WHAT YOU ARE ASKED TO DO:
Return a copy of every line in the records that includes the word "will".

DATA PROVIDED:
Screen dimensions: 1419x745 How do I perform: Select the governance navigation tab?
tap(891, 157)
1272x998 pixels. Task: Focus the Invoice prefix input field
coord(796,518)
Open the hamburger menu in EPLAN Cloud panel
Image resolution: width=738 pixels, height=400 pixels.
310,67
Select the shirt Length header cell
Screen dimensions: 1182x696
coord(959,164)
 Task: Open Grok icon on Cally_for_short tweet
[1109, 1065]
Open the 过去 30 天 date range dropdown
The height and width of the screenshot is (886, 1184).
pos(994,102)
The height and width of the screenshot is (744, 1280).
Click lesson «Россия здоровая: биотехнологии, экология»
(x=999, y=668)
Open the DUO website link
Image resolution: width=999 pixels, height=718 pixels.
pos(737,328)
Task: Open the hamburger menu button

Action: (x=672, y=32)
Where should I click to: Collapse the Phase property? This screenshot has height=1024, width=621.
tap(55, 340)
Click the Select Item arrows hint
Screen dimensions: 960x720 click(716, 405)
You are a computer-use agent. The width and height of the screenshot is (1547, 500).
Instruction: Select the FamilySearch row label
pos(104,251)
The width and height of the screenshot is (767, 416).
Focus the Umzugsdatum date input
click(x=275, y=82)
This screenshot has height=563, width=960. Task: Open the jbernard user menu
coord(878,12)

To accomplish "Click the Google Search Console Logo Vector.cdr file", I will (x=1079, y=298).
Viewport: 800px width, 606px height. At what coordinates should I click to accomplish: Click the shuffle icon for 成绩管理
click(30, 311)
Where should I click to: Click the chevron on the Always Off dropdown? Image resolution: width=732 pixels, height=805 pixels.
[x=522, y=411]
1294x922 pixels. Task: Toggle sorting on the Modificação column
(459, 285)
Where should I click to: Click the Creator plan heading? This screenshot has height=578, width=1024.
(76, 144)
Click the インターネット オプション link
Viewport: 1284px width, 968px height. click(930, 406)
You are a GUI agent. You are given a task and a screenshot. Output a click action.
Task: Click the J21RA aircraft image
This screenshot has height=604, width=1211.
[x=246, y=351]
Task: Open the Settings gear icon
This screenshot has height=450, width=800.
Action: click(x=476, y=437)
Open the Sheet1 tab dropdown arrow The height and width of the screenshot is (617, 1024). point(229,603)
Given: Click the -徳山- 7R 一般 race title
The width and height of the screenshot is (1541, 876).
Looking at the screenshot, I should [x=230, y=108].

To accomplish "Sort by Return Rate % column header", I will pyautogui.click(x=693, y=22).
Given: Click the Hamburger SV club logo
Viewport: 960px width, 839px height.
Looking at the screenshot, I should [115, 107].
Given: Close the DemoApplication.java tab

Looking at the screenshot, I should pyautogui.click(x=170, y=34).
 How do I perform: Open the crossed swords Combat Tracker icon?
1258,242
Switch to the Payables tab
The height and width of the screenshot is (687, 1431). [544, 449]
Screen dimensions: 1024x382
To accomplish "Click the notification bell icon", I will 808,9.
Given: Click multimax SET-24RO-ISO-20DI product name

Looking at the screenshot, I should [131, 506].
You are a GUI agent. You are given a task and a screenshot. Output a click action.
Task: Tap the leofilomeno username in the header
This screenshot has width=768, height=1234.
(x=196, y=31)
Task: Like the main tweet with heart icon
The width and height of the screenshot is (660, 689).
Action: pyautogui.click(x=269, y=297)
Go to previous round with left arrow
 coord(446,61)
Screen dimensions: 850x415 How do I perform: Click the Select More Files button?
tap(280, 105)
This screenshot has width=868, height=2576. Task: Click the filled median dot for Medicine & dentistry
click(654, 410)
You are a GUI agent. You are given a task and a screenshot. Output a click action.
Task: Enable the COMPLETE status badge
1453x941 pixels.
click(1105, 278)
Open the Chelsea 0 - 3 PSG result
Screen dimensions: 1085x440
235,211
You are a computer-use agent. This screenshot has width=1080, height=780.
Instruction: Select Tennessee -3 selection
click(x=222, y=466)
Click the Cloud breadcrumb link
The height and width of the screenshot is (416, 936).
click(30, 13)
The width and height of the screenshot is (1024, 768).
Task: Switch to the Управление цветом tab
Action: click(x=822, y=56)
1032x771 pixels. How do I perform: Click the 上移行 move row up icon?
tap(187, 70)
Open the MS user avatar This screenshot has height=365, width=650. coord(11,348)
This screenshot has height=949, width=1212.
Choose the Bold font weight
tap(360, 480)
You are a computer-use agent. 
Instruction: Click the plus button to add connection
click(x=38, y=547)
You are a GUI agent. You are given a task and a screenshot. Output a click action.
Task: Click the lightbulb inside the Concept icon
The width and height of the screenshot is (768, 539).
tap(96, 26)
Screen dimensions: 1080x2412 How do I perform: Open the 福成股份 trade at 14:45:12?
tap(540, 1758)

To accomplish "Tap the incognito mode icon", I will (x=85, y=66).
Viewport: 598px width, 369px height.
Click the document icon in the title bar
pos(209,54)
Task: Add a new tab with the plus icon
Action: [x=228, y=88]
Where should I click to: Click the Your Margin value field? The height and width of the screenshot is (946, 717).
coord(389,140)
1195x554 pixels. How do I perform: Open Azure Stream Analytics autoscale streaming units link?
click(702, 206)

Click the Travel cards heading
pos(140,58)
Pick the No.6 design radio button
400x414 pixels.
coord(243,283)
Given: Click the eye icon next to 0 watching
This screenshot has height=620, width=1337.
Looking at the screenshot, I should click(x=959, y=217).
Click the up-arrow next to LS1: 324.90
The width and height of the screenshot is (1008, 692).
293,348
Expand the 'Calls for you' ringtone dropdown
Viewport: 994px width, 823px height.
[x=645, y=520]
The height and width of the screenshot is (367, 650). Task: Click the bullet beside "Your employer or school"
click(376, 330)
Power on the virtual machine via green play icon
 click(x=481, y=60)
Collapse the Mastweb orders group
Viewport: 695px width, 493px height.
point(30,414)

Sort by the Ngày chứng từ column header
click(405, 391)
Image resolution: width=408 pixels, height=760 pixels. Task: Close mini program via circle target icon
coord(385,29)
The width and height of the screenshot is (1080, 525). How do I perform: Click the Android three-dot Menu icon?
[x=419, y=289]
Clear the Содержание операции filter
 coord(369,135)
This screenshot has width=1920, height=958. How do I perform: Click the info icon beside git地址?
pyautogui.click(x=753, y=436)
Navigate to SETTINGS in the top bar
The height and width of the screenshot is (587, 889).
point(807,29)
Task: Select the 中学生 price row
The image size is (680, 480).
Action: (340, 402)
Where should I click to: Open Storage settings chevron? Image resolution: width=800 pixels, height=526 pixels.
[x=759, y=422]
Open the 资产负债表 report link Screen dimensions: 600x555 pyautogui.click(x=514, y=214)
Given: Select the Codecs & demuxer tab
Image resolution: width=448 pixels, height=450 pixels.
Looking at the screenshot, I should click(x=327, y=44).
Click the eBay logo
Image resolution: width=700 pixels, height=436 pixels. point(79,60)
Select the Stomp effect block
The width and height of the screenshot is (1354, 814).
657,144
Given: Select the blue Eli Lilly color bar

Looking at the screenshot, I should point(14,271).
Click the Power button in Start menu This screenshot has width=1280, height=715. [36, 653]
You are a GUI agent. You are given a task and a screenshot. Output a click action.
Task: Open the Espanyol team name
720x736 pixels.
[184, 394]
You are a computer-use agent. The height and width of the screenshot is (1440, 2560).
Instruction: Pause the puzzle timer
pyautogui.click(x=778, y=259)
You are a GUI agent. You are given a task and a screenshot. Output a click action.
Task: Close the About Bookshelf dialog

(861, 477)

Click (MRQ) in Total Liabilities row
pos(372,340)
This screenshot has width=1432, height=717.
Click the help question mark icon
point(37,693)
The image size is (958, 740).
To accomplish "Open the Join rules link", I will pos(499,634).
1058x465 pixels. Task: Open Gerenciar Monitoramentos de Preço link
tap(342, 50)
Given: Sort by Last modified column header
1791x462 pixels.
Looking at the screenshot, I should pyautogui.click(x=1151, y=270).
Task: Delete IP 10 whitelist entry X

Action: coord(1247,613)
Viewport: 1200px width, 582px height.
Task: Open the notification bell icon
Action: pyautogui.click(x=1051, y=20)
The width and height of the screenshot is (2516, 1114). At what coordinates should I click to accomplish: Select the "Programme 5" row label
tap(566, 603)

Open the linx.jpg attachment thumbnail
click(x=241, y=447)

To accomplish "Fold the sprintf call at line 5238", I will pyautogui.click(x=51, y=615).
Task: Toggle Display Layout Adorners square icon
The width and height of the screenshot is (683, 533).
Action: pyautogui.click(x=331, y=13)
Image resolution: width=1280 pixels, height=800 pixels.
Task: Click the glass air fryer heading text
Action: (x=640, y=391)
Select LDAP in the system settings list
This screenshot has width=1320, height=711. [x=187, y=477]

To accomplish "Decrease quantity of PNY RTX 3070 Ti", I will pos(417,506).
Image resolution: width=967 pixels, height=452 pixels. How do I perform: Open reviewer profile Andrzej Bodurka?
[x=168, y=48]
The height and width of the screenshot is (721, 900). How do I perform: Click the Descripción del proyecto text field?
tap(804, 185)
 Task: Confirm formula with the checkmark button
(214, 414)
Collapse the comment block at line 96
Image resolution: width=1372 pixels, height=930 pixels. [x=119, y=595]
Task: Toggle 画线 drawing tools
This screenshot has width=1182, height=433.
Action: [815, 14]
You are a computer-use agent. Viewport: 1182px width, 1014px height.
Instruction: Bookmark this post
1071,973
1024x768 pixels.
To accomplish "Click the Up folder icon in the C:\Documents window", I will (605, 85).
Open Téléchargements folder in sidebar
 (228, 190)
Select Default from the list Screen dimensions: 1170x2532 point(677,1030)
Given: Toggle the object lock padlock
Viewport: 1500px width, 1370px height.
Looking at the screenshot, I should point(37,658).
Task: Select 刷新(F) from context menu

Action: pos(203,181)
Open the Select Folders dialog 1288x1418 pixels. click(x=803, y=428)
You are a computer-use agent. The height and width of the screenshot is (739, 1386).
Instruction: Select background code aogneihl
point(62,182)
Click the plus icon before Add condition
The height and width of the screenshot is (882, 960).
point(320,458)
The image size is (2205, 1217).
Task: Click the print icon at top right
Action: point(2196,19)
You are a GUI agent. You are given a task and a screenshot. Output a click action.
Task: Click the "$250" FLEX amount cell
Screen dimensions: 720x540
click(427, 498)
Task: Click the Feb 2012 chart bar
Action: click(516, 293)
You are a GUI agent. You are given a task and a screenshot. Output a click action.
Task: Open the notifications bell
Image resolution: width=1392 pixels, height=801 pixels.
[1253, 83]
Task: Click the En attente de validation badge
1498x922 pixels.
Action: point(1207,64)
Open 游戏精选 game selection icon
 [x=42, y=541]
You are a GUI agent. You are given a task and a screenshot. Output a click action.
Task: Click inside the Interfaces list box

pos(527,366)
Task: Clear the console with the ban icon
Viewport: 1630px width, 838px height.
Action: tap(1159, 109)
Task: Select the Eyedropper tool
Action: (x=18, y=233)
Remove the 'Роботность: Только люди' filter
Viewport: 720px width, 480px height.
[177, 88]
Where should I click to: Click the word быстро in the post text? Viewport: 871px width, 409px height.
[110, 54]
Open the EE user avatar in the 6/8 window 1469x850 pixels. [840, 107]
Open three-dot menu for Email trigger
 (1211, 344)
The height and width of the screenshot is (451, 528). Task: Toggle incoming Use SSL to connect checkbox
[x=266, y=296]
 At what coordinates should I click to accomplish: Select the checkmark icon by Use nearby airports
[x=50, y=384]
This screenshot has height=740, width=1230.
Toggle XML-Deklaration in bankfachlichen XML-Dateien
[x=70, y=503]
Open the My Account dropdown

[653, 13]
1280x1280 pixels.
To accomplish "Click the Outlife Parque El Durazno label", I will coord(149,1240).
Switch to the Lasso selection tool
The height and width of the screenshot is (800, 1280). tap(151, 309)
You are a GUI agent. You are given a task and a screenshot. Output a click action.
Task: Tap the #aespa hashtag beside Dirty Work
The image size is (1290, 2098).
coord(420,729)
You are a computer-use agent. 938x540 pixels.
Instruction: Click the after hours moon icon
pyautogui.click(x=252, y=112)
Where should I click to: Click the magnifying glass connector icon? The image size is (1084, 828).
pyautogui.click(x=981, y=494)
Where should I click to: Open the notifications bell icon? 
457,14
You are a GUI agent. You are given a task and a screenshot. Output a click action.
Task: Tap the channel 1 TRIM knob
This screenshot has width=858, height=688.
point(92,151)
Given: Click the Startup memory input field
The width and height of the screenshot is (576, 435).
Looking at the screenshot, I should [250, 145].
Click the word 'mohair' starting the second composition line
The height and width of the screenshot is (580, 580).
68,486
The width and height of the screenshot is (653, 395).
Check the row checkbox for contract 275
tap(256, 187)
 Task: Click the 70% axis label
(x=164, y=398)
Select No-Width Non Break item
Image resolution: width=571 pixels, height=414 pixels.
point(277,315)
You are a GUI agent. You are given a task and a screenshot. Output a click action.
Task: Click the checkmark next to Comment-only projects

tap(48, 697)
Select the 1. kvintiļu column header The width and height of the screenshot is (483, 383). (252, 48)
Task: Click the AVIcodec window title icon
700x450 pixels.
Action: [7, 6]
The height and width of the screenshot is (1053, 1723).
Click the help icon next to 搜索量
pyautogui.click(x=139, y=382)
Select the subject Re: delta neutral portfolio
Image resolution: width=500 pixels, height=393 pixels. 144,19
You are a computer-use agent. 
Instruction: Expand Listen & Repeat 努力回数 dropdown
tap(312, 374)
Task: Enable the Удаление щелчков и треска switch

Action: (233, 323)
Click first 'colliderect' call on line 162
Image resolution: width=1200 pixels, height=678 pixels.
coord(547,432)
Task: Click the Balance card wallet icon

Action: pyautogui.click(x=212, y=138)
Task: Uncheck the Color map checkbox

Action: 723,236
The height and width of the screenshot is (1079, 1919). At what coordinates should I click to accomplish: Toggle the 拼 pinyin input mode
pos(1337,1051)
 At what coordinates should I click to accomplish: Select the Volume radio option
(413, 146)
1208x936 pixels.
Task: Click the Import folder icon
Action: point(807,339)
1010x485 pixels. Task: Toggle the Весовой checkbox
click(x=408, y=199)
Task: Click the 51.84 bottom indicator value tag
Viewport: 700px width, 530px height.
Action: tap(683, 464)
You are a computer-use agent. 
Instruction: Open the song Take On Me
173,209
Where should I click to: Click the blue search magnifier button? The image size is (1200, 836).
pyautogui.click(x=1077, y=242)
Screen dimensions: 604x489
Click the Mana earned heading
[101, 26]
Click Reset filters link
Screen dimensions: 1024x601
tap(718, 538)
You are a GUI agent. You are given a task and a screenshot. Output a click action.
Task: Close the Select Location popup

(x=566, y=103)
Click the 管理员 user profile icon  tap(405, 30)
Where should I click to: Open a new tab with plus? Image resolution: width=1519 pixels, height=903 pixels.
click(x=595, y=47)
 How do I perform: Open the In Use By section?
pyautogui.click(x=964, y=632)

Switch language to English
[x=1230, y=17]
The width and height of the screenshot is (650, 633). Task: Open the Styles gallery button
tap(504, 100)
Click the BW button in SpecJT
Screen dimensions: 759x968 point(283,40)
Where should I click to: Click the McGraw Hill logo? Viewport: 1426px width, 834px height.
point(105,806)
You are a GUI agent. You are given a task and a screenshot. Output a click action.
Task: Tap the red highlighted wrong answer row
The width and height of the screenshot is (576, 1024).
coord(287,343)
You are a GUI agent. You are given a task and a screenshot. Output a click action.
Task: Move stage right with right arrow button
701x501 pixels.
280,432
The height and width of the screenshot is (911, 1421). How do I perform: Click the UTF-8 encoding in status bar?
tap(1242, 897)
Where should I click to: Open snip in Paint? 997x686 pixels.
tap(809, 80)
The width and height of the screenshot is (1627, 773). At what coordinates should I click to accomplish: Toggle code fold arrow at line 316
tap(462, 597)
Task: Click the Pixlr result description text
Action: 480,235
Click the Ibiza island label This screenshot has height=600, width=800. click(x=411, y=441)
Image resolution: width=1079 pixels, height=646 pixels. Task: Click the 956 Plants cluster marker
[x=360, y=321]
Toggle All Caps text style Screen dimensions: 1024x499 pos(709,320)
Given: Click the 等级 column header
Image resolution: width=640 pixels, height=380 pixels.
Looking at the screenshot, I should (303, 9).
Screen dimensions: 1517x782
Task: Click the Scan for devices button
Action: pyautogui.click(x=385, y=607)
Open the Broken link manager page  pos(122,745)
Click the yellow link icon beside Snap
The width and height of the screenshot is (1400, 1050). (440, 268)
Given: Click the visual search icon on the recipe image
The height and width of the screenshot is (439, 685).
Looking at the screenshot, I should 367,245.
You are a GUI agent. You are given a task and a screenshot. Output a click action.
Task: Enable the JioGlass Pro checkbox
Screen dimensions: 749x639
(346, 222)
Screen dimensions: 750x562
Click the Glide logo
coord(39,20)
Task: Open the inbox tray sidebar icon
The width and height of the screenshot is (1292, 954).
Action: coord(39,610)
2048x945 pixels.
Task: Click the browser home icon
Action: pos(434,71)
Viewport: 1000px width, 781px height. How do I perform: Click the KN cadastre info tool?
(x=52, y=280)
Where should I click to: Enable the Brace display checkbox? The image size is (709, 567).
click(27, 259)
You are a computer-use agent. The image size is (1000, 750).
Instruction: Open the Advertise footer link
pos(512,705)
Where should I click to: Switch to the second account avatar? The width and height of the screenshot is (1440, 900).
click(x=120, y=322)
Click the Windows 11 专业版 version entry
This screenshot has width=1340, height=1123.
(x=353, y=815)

RESPONSE:
To accomplish "Click the Google Search Console Logo Vector.cdr file", I will (x=1079, y=298).
To accomplish "Sort by Return Rate % column header", I will pyautogui.click(x=693, y=22).
To accomplish "Click the notification bell icon", I will 808,9.
To accomplish "Tap the incognito mode icon", I will (x=85, y=66).
To accomplish "Open the Join rules link", I will pos(499,634).
To accomplish "Fold the sprintf call at line 5238", I will pyautogui.click(x=51, y=615).
To accomplish "Decrease quantity of PNY RTX 3070 Ti", I will pos(417,506).
To accomplish "Click the Up folder icon in the C:\Documents window", I will (605, 85).
To accomplish "Click the Outlife Parque El Durazno label", I will coord(149,1240).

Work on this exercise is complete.